Nowadays thanks to the merging, JavaScript to machine learning frameworks such as iTensorFlow.js, ONNXRuntime Web, MediaPipe and OpenCV.js now the web applications can easily incorporate this innovative usage by running the machine learning models in web browser.

Underlying those frameworks usually leverage WebAssembly, WebGL, and the even a new WebGPU to run the machine learning computation on CPU and the GPU respectively.

On the other hand, to meet the exponential increasement of the computing demand for machine learning workload, the innovation of hardware architecture is advancing very fast.

The Machine learning extensions have been added into the general purpose devices, such as the CPU and the GPU . A bunch of new dedicated machine learning accelerators is emerging, such as NPU (Neural Engine), VPU (Vision Processing Unit) and TPU (Tensor Processing Unit) just to name a few here.

These dedicated accelerators not only help optimize the performance, but also help reduce the power consumption for machine learning tasks.

By taking advantage of this new hardware features, the native platforms got a very good performance and were successfully deployed in real production.

So how about the Web?

We tested MobileNetV2, a widely used image classification neural network for client usage as the workload and measured the inference throughput with batch size 1.

For hardware devices, we chose a laptop and a smart phone, both of them equipped with machine learning specialized hardware.

The CPU of the laptop has a vector neuron network instruction know as VNNI.

The smartphone has a low power digital signal processor optimized for full machine learning.

According to the charts, there is a big performance gap between Web and native.
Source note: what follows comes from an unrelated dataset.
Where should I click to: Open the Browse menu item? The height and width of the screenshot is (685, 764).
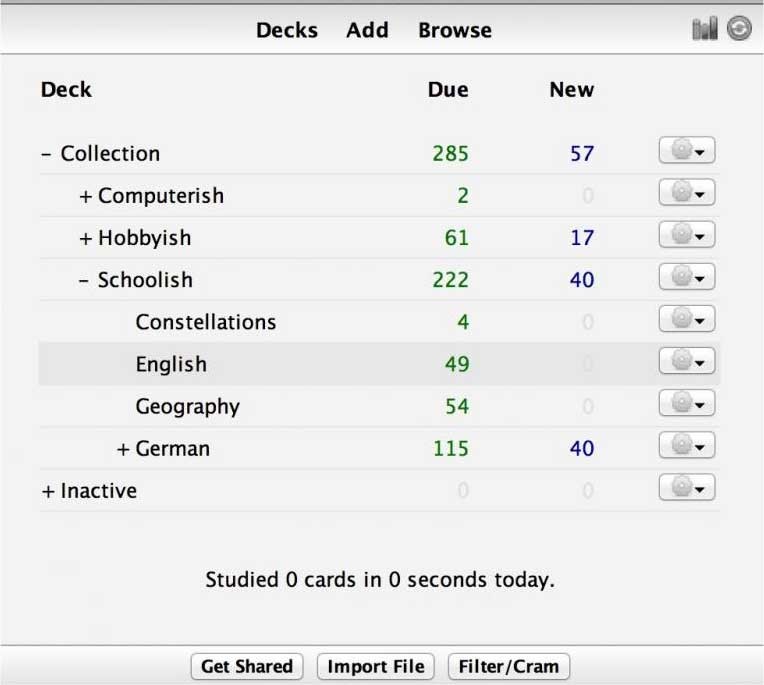click(455, 30)
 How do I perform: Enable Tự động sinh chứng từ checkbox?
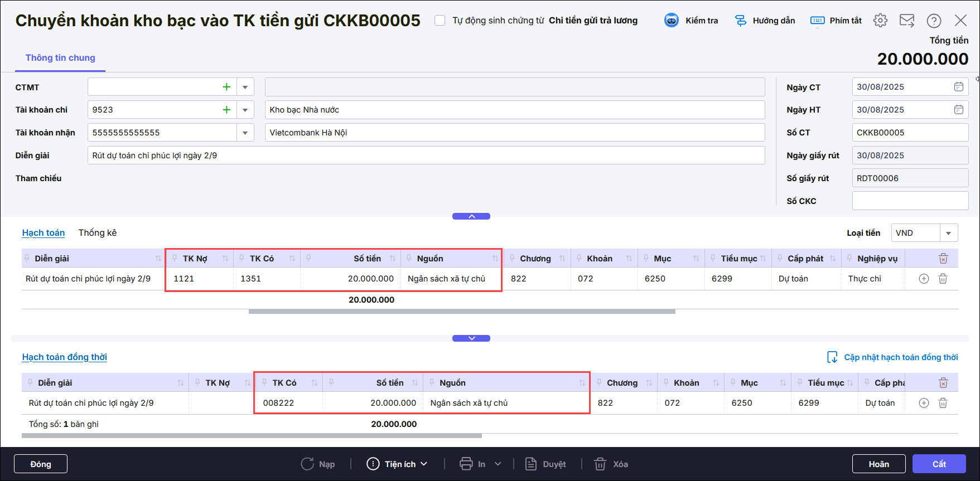pos(440,21)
For instance on the laptop, the native CPU inference is about 5.6 times faster than a WebAssembly for float point 32 precision.
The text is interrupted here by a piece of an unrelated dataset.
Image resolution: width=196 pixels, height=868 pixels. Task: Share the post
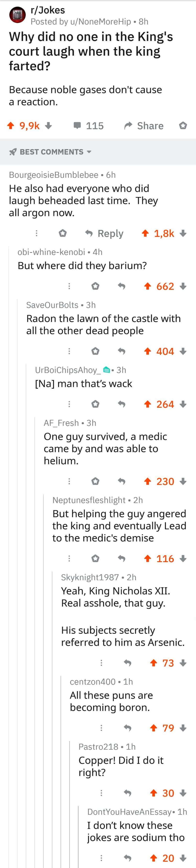point(144,126)
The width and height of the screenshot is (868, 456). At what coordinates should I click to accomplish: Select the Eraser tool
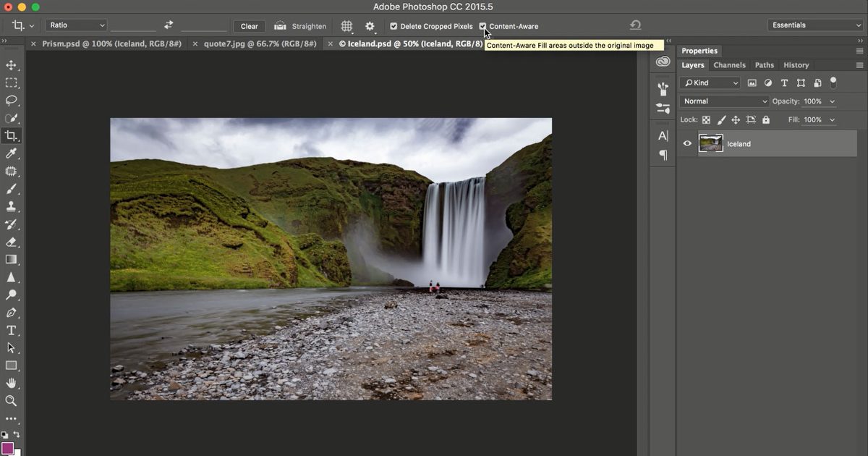tap(11, 242)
The reason behind is that is that native can access 256 bit vector instructions and optimized the memory layout for that vector width, however, WebAssembly only has 128 bit vector instructions available.

Native GPU inference is about eight times faster than WebGL for float point 16 precision.
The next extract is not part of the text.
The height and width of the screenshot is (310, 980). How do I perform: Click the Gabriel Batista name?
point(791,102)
That's because a hardware dependent machine learning kernels, within the GPU driver are not available to WebGL.

On the smartphone, we observed the similar results.

The lower precision inference, as known as the quantization is a widely used technique to optimize the inference performance and then reduce power consumption.

The VNNI and DSP are designed to accelerate that.

So if the using 8 bit precision on the laptop, the native inference accelerated by VNNI, can be 12 times faster than the best of the web.

And on the smartphone that 8 bit inference could be even 16 times faster.

Unfortunately, neither VNNI nor DSP is exposed to web apps through the generic web API.

The JavaScript and machine learning frameworks can not take advantage of these hardware features.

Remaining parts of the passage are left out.